Although praised by critics, when the Holy Wood album was finally released it was met with disappointing sales in comparison to Manson's previous albums, taking almost a year to reach gold certification in the US. Talk of the aforementioned film and novel slowly died down in the press.

===After Holy Wood===
In spring 2002 Manson began again to mention the novel in various online journal posts; a release date had been set and that the delay was allegedly due to a certain religion's "way". Many assumed this to be about Christianity but in an interview with Official U.S. PlayStation Magazine to promote his appearance as Edgar in Area 51, and other later statements, it became clear the objection most likely originated from the Church of Scientology as Manson, who previously attended meetings but was unimpressed, had drawn upon the story of Jack Parsons and the novel Sex and Rockets for the book.

Manson commented on the novel in November 2005 saying that he would like to release it as either a graphic novel or narrative video game. Chuck Palahniuk has partially read the novel and describes it as "a magical, surreal, poetic story, crammed with detail and cut loose from traditional boring fiction." Magician and friend of Manson, Rudy Coby, revealed in an interview in October 2010 he has made it "one of [his] missions in life to make sure that Holy Wood is released".
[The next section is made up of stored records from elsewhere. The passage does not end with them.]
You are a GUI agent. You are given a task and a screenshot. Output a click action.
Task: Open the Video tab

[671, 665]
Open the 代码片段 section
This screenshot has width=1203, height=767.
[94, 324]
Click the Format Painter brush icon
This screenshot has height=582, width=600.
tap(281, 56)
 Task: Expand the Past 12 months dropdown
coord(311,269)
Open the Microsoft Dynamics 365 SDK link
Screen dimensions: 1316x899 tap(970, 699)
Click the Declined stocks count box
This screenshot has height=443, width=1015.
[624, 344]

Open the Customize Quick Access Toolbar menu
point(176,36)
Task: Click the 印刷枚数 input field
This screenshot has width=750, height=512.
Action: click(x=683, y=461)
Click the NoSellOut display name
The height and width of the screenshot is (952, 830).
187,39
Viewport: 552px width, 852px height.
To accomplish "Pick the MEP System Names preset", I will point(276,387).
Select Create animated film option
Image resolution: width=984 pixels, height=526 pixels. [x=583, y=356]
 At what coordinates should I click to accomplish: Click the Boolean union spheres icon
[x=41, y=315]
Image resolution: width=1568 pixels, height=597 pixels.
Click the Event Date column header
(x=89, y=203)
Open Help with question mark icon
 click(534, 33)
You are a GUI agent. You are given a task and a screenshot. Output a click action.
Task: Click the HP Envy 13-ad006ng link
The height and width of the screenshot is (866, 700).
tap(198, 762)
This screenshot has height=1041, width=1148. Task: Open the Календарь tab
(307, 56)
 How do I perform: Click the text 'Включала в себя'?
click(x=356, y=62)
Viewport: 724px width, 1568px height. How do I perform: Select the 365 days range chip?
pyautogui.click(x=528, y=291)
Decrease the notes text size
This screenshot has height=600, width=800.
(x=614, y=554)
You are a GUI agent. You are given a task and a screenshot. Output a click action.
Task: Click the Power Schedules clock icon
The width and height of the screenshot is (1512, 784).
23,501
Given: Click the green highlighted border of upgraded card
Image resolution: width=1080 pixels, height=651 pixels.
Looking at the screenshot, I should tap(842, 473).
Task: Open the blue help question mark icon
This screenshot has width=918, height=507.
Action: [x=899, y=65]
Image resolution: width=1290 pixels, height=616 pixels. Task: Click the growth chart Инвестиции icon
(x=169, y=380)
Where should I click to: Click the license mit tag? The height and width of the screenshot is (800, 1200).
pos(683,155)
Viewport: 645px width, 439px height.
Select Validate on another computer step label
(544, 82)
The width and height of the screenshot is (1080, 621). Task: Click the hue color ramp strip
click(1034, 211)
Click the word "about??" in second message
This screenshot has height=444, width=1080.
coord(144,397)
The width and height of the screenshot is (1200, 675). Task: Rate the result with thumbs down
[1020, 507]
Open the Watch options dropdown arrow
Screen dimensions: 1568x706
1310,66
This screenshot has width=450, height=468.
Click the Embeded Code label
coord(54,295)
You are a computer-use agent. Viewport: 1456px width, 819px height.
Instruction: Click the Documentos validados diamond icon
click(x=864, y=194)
I will not rest until that is turned into a graphic novel, and then turned into a movie ... I will not rest. ... But Manson certainly knows that I do not shut up about it. ... I would like to see a chapter released every other month by an incredible artist/illustrator/whatever.

On August 22, 2014, Kurt Sutter held a live chat that featured Manson via Skype. When a viewer asked if the Holy Wood novel will ever be released, Manson said that he would like to do a video mini-series following the story of the book. A release date has not been set.